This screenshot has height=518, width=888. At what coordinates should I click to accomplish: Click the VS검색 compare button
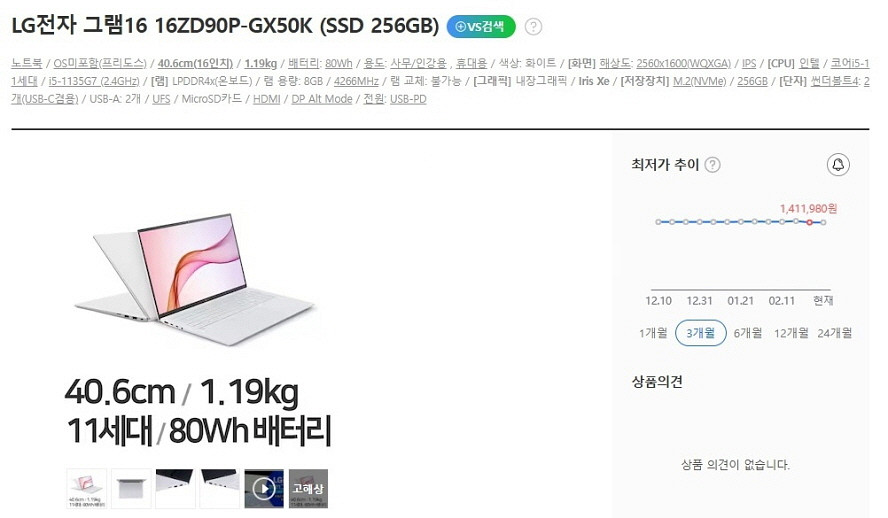pos(481,27)
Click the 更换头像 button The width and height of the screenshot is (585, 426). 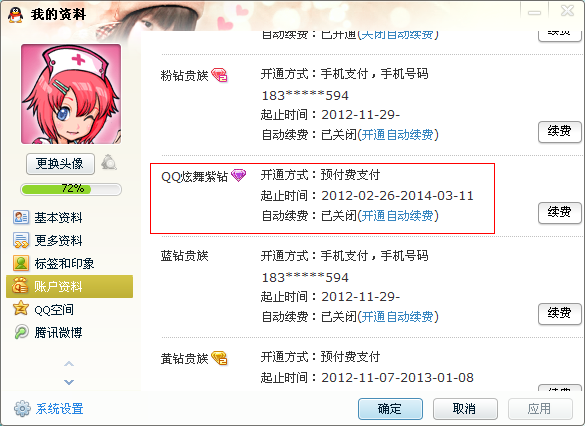point(60,164)
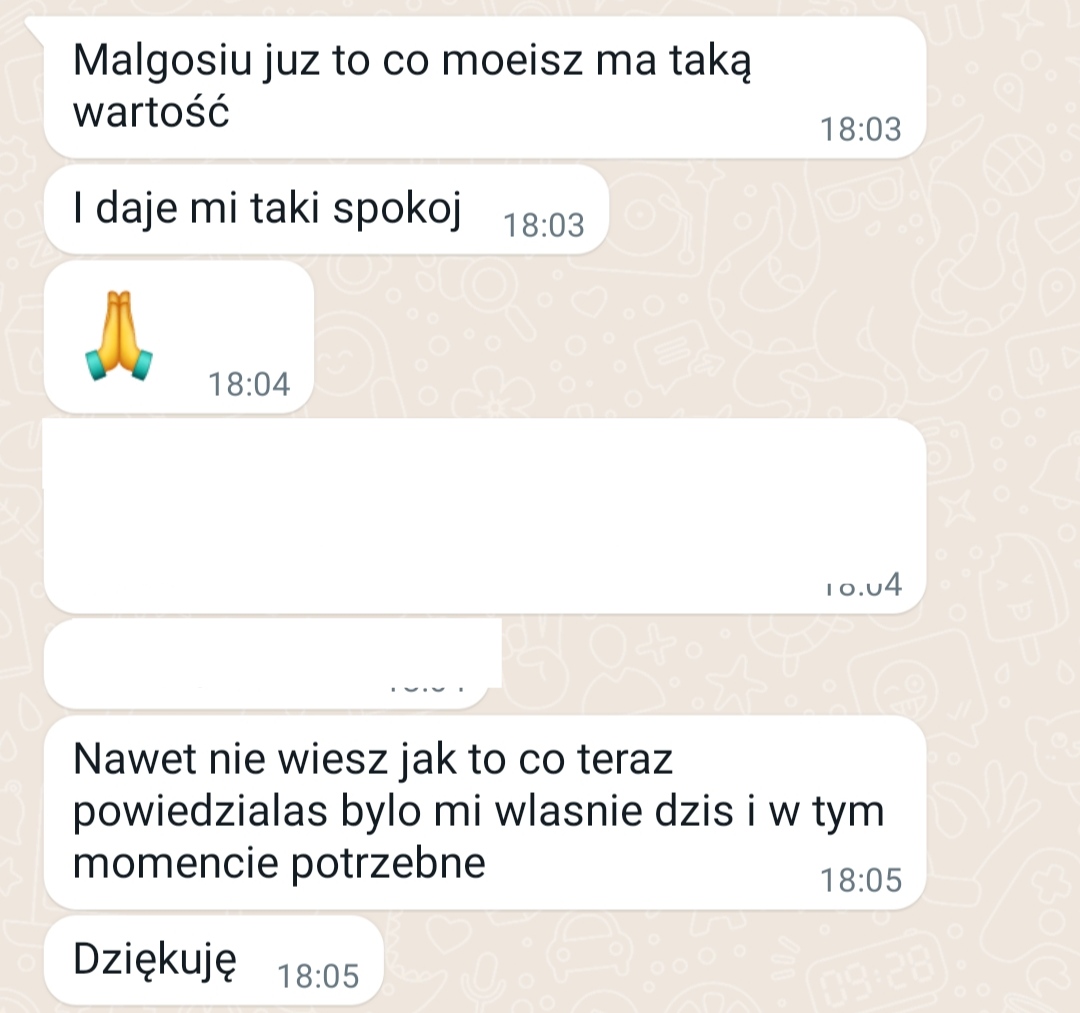Screen dimensions: 1080x1013
Task: Select the message starting with "Nawet nie wiesz"
Action: click(484, 813)
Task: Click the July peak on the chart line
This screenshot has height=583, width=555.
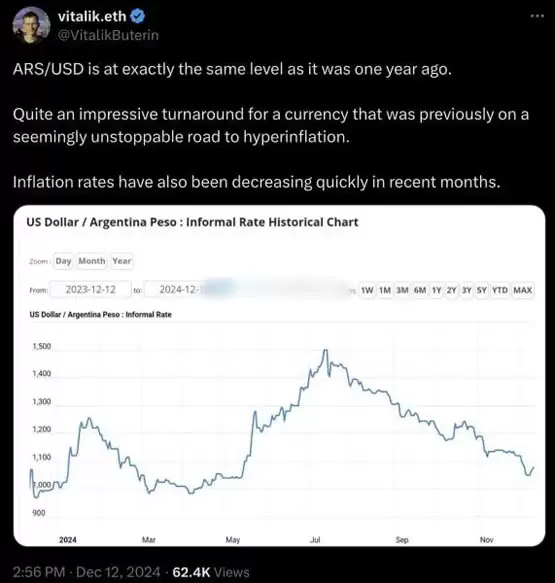Action: [x=326, y=350]

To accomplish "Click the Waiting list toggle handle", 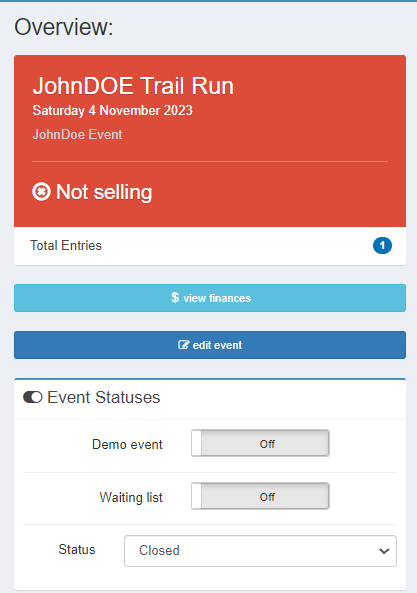I will click(x=197, y=496).
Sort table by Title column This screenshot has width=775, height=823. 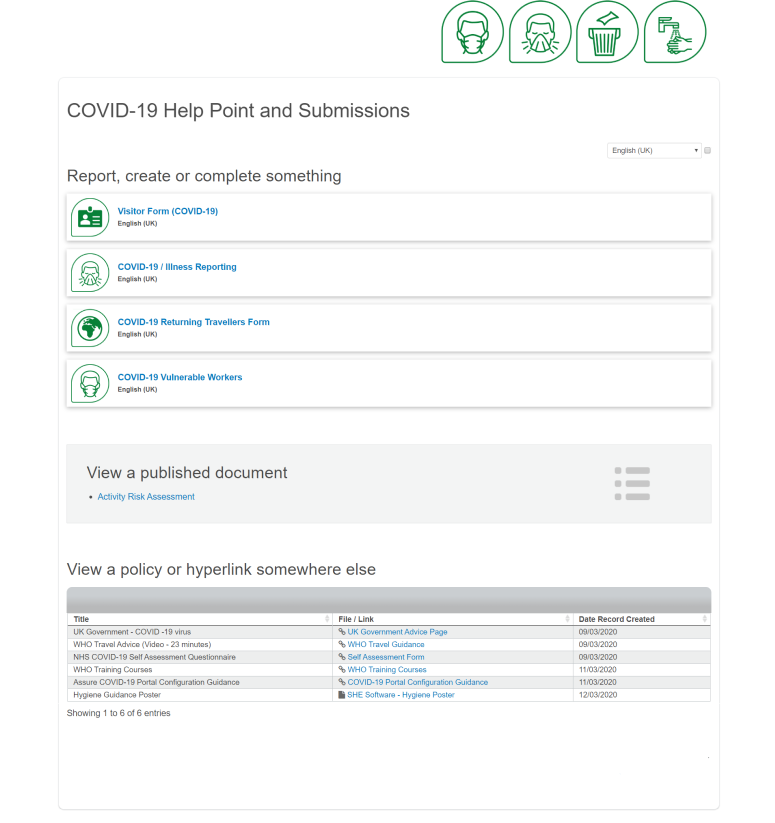(x=200, y=619)
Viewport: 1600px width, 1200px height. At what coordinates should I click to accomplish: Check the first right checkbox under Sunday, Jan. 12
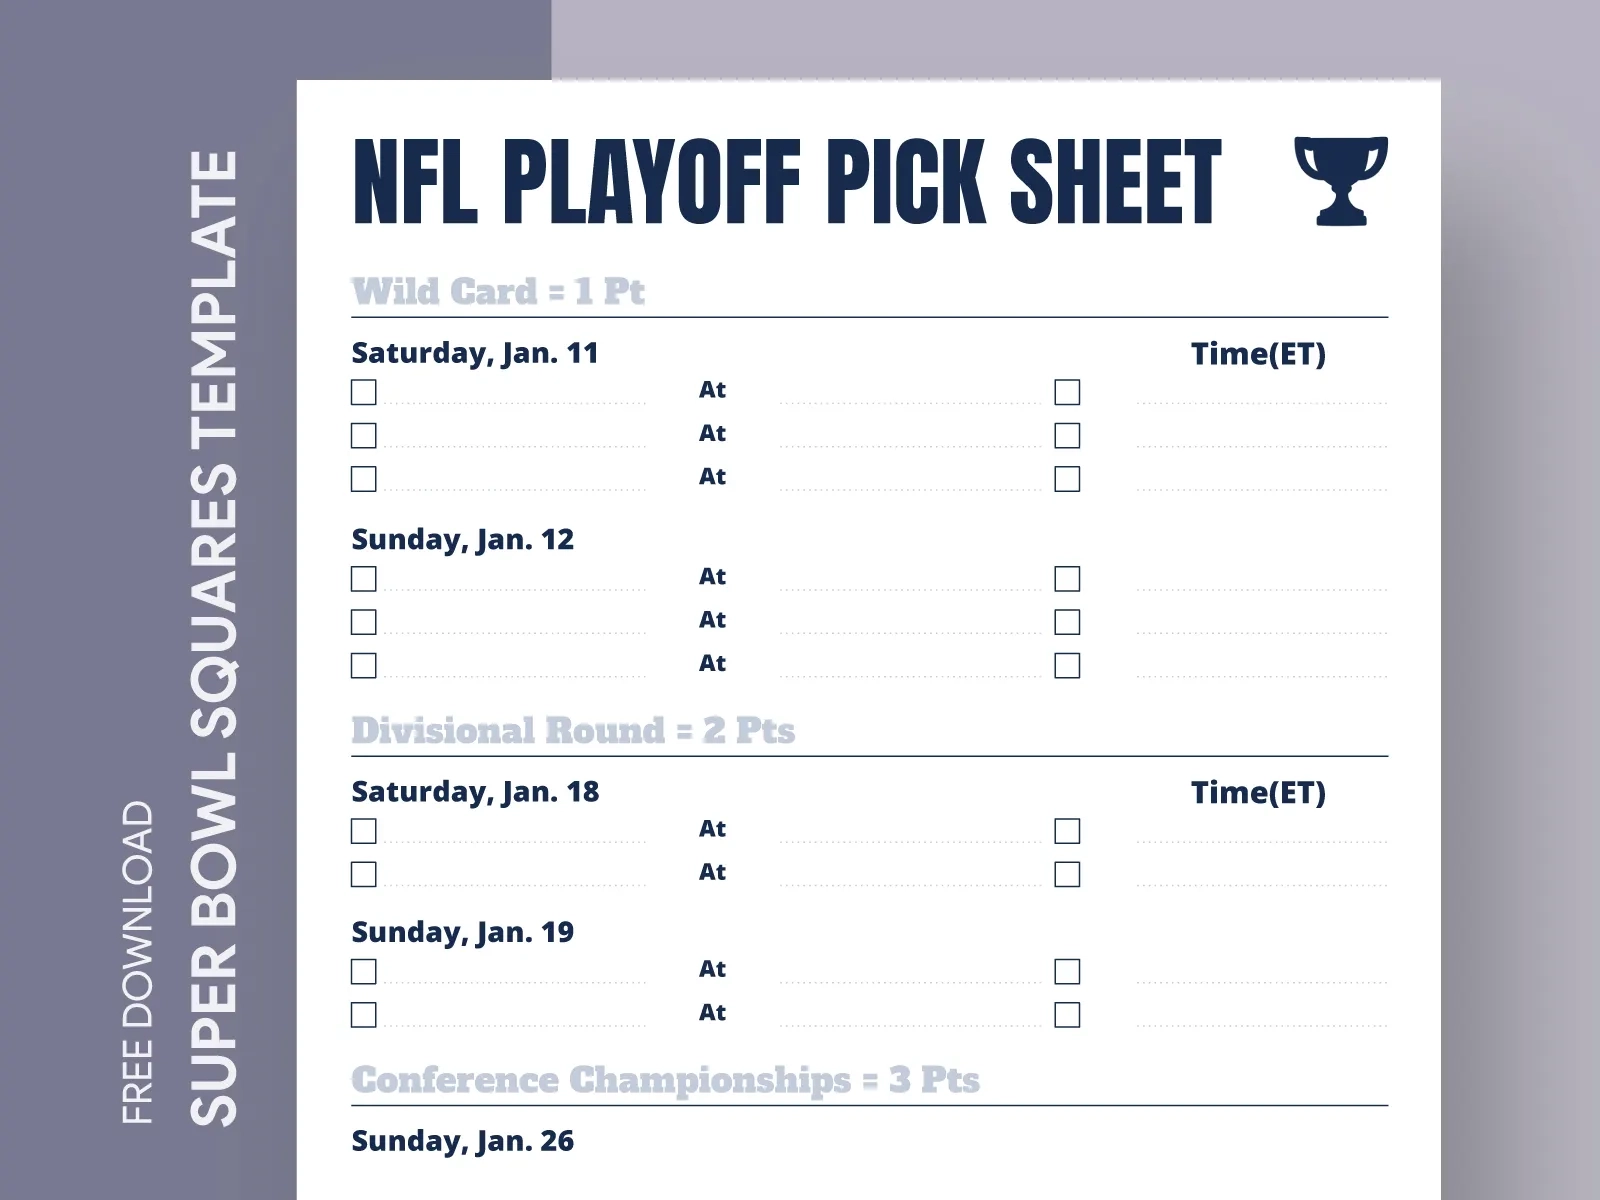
◇ ◇ ◇
Starting with the first line and going on through the line with "pos(481,27)", please write those lines out again, requests included, and shift each coordinate in the answers by adding 73 to it. Leave the pictures out.

This screenshot has height=518, width=888. At what coordinates should I click to accomplish: Click the VS검색 compare button
pos(554,100)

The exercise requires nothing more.